Reputation: 5381
Update: This was fixed by pull/10857
>>> df.filter(pl.col('a') == ['1'])
shape: (1, 2)
┌───────────┬────────────┐
│ a ┆ b │
│ --- ┆ --- │
│ list[str] ┆ list[str] │
╞═══════════╪════════════╡
│ ["1"] ┆ ["6", "7"] │
└───────────┴────────────┘
I'm working with a polars DataFrame that contains columns with list type values. Here's how my DataFrame looks:
df = pl.DataFrame({
'a': [['1', '3'], ['3'], ['1'], ['2']],
'b':[['8'],['6'],['6', '7'],['7']]
})
I want to filter this DataFrame based on the 'a' column containing the list ['1']. I tried using the following code:
df.filter(pl.col('a') == ['1'])
but I get this error:
ComputeError: cannot cast List type (inner: 'String', to: 'String')
The filter works when the DataFrame has non-list type values, as in:
df = pl.DataFrame({'a': ['3', '3', '1', '2'], 'b':['8','6','7','7']})
df.filter(pl.col('a') == '1')
How can I apply filtering to list type columns using polars? I'm not interested in solutions using pandas, only polars.
Upvotes: 3
Views: 1179
Reputation: 18341
It seems you can't do it directly because of how it broadcasts and casts Lists which have nested types.

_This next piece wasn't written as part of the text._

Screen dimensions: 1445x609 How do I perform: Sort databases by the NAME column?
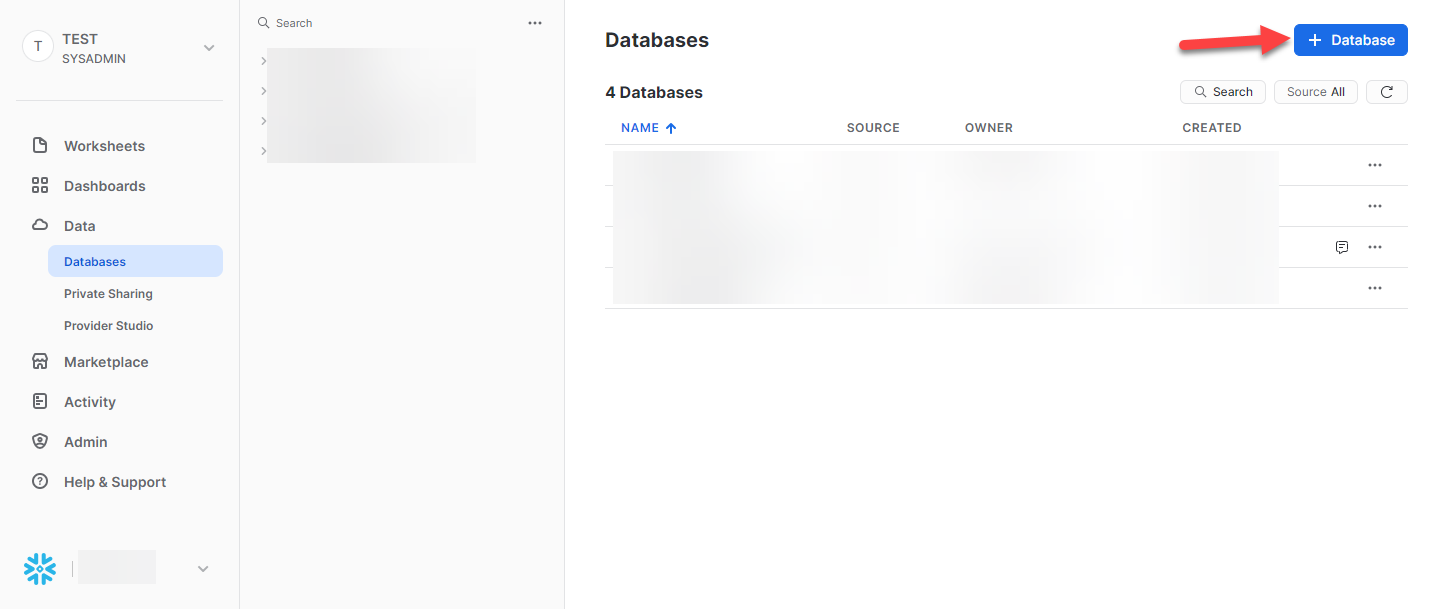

One workaround is to make a column with the list in question and then filter like this:
df.with_columns(c=['1']).filter(pl.col('a')==pl.col('c')).drop('c')
shape: (1, 2)
┌───────────┬────────────┐
│ a ┆ b │
│ --- ┆ --- │
│ list[str] ┆ list[str] │
╞═══════════╪════════════╡
│ ["1"] ┆ ["6", "7"] │
└───────────┴────────────┘
Alternatively you can manually broadcast the underlying list like this:
df.filter(pl.col('a')==pl.Series([['1']]*df.shape[0]))
shape: (1, 2)
┌───────────┬────────────┐
│ a ┆ b │
│ --- ┆ --- │
│ list[str] ┆ list[str] │
╞═══════════╪════════════╡
│ ["1"] ┆ ["6", "7"] │
└───────────┴────────────┘
Upvotes: 1